I won’t discuss all of them in depth, but the last point, about polyphony spoke to me the most (I borrow the term from Moroccan-Dutch writer and journalist Abdelkader Benali who talked about (Dutch) “meerstemmigheid’) and so I’ll elaborate a bit on that. The reason why is that I recognized a pattern from other talks I’ve been following. An example is Reon Brand’s talk at the Pioniersafbriek last week where he talked about 4 different co-emerging futures which will co-evolve and impact each other simultaneously to form something that will hold elements from all of them. Though he had a favorite form of future - called Gaia, an eco-centric future, valuing diverse ecosystems - he saw the other 3 (called Etherea, Immortalia and Habitania) as just as impactful.

Snippet from Reon Brand’s presentation at the Pioniersfabriek

In a world filled with different options and opinions, it will help us forward not to view one of them as right and the others as wrong. It’s about seeing and accepting that different voices want different things and speak different languages but that that is ok. It’s “and” thinking, not “or” thinking.

It’s about reframing what we see as “not right” (with a value attached to it) as just “other”.

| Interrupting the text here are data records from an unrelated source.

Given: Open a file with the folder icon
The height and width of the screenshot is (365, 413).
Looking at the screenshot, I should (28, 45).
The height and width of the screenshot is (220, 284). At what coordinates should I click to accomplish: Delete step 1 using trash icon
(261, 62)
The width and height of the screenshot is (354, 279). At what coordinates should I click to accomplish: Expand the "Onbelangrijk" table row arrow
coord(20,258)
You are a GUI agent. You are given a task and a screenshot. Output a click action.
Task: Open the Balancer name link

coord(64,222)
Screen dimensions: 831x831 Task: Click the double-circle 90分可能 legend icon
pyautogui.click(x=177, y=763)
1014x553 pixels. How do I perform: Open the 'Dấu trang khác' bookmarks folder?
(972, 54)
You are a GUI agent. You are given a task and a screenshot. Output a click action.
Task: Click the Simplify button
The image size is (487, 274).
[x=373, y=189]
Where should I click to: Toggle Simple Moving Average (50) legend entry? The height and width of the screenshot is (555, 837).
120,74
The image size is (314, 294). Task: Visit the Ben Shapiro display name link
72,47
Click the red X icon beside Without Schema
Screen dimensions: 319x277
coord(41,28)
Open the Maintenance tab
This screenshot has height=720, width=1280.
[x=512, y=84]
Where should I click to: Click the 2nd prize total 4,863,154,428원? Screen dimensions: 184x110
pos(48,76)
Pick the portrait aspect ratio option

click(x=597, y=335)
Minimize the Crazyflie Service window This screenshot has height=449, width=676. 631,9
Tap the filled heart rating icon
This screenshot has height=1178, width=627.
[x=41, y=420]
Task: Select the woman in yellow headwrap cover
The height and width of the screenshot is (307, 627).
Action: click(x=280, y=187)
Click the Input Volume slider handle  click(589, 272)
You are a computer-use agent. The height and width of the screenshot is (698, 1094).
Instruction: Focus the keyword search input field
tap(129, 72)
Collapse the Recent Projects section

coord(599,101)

Abdelkader Benali illustrated his point about polyphony with the identity crisis he faced as a young child when his teacher told him that a banana was called a “banaan” (Dutch) while his family said it was a “platano” (Moroccan). For each of them, it was one thing, not both. Growing up, he came to the conclusion that both were right and that both parties needed to respect that.

But for me, this concept of polyphony goes beyond cultural diversity.

Dutch historian and author Rutger Bregman told us that the most successful movement are often coalitions of people who have very different backgrounds and opinions, but strive for the same goal. The abolitionist movement is a beautiful example of that. A bad one is climate change, which has come to be seen as a left wing issue, when it’s relevant for all and should be tackled by all.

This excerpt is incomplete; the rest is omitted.